第15回創作自由市場の批評が邦楽と舞踊六月号に掲載されました。

意欲・・・

伝えたい・・・、創りたい・・・、踊りたい・・・、を合い言葉とする若い日本舞踊家の集まりの会、名付けて【創作自由市場】の公演。八作品が並ぶ。
 
 若柳恵華作品『夢』。王朝風の拵えで幸若舞の一節を歌いながら踊る。すべての小道具を帯びに挟むが、一工夫欲しい。
 
 花柳幸舞音作品『ヒノミチ』。濃紫のお揃いの着付。
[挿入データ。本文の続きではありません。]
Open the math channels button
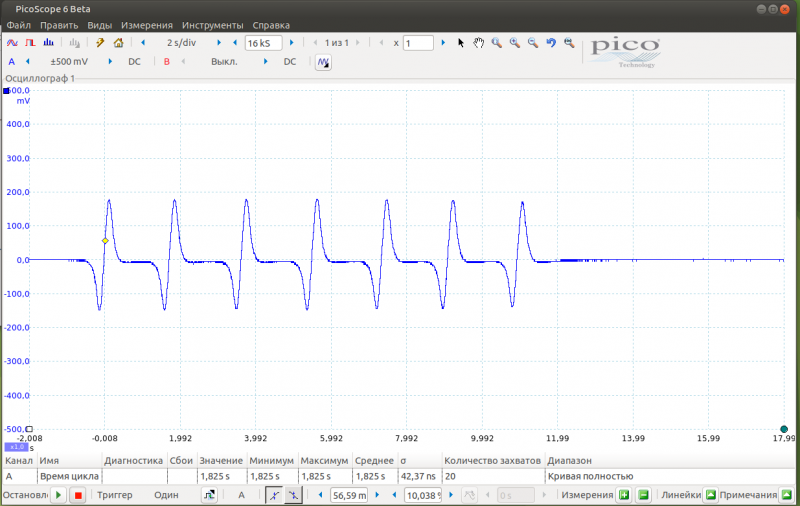Image resolution: width=800 pixels, height=506 pixels. pos(323,62)
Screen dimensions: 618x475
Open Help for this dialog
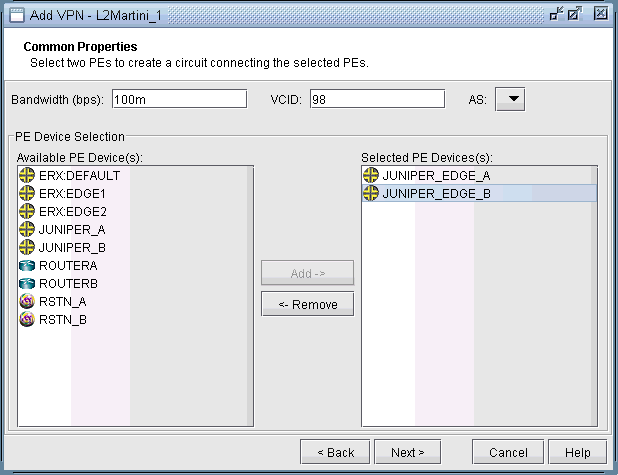pyautogui.click(x=577, y=452)
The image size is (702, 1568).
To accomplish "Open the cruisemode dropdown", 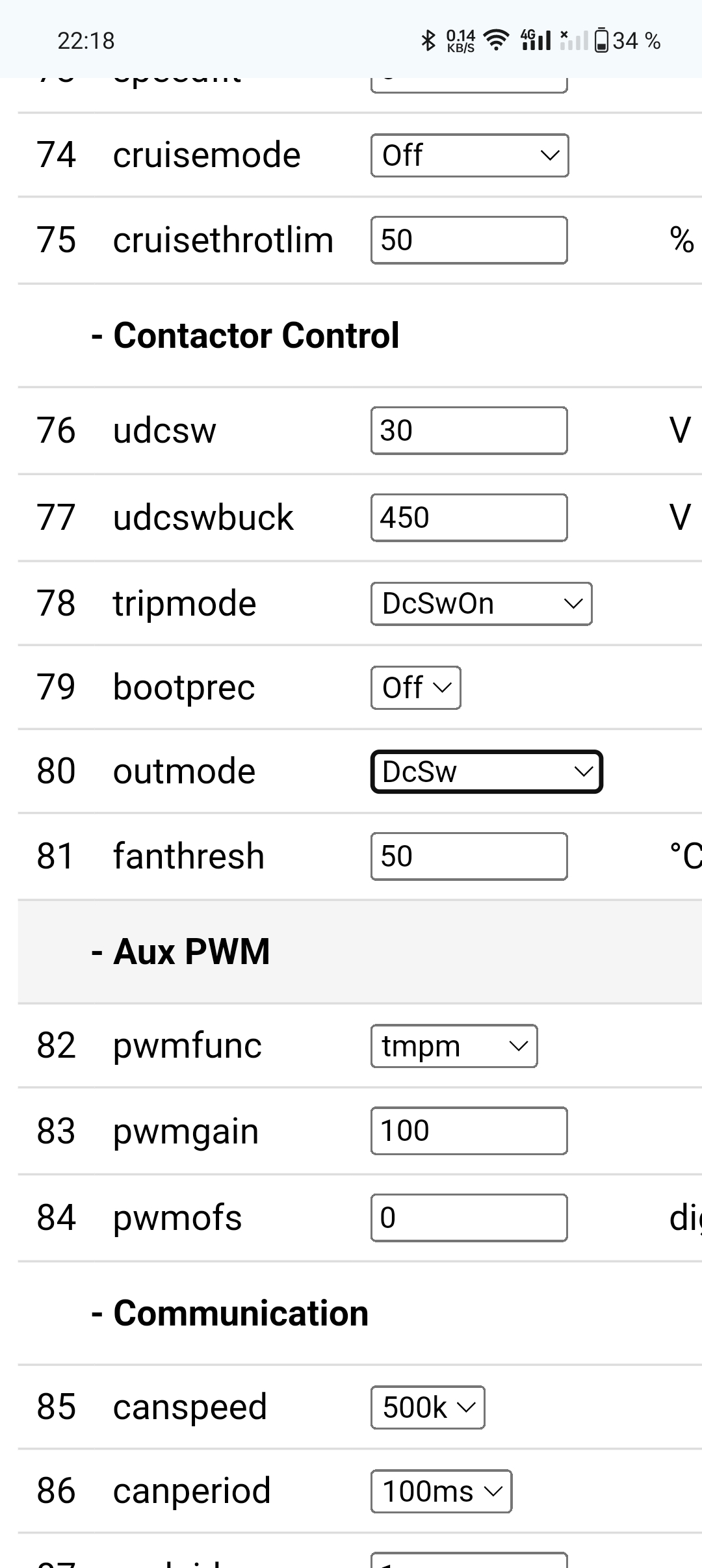I will tap(469, 155).
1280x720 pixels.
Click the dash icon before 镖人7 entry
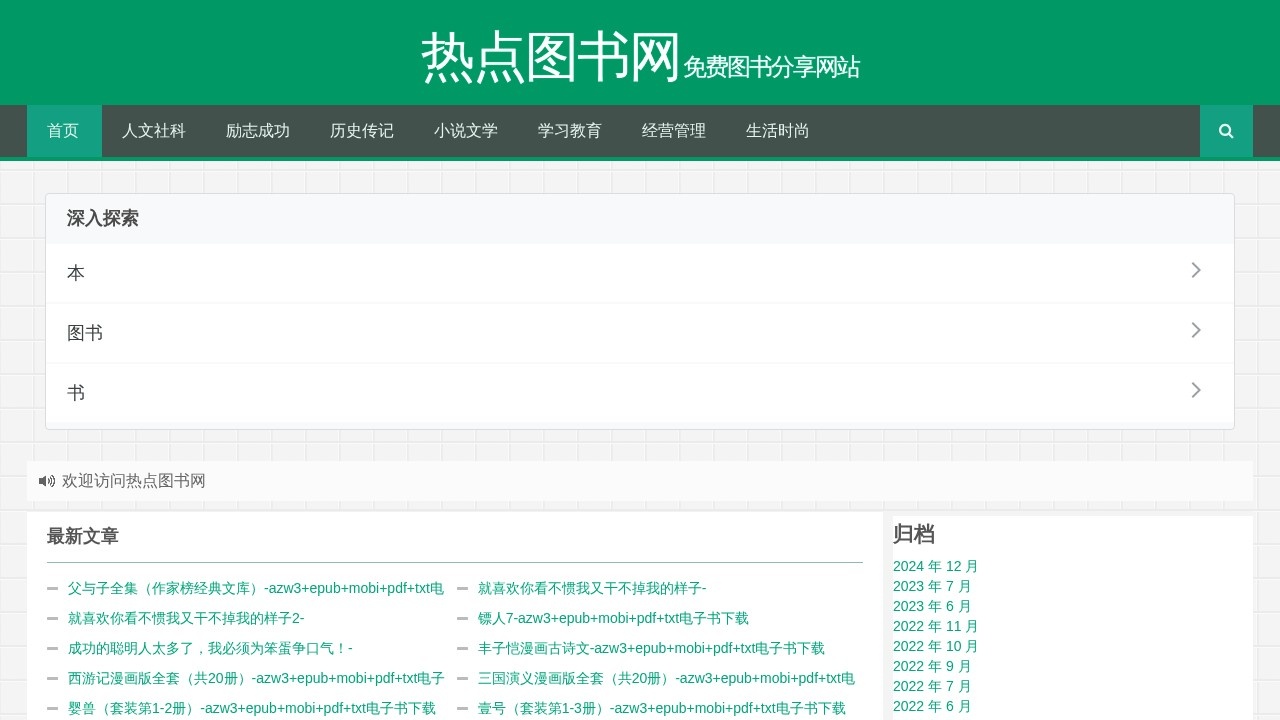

笛と太鼓のリズムを基調として〔盛〕から〔衰〕への変遷を踊る。水木歌寿と藤間朝譽が共演。
 
 花柳大日翠作品『ああ、眠れない・・・』。ぬいぐるみを抱いたパジャマ姿。ガウンを着て居る。眠れない様子をコミカルに表現して面白いが、なぜ眠れないのかまでは・・・。
 
 藤間舞佳作品『春〜浅草オペラ〜』。大正風の衣装、髪型がよく似合う。浅草オペラの二枚目スター・田谷力三の歌に合わせて、オペラ通いの乙女を大らかに踊る。ぴかぴか光るブロマイドは一考を・・・。
 
 休憩後、花柳智寿彦作品『グラスホッパー物語』。高見のっぽの同名の歌使いながら、テンポ良く軽快に踊って快い。
 
 花柳錦翠美・若柳公子作品『天の月・水の月』。しっかりと踊れる二人だけに、やや単調な仕上がりになったのが惜しい。
 
 若見匠祐助作品『おもい』。一鉢の花を愛するホームレスの一日。道に落ちていた女物のハンカチに、ほのかな恋い心を・・・。
 
 左門櫻作品『銀鱗』。産卵のため川を遡上する鮭の一生を・・・踊る。しっかりとした構成と表現力で好作品に仕上がった。